Stored items:
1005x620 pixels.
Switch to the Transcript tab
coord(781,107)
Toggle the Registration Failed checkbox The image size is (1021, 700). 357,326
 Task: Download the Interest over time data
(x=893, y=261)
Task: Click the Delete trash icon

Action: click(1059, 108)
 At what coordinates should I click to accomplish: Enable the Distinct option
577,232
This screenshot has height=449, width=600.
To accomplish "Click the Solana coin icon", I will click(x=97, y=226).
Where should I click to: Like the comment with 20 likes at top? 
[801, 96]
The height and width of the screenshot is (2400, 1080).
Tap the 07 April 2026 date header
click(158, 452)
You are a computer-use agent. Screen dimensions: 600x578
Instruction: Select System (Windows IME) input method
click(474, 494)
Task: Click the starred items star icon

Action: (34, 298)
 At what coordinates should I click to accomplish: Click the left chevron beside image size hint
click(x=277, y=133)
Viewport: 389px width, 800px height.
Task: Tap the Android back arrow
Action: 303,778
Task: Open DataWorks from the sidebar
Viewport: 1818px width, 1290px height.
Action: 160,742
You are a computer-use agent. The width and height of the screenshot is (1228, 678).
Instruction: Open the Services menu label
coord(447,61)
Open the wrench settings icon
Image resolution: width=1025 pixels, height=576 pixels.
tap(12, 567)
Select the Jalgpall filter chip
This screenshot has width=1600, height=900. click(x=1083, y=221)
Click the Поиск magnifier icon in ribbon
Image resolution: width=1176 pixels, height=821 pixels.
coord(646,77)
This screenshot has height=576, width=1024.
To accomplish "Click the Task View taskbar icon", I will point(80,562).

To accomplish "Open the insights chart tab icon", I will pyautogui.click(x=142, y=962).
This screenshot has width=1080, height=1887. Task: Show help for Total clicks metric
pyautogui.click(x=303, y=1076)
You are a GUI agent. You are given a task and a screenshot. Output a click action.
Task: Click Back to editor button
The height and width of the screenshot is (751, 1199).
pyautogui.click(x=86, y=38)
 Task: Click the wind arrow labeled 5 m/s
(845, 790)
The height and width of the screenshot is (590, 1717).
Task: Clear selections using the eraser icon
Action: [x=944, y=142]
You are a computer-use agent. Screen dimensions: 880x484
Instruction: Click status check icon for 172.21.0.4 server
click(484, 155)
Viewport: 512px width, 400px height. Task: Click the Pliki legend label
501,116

• **WHAT THE EXERCISE ASKS**: Return the line that contains "Instruction: Click status", along with every line after it in the data above, exactly and with nothing else.

• **EXPECTED ANSWER**:
Instruction: Click status check icon for 172.21.0.4 server
click(484, 155)
Viewport: 512px width, 400px height. Task: Click the Pliki legend label
501,116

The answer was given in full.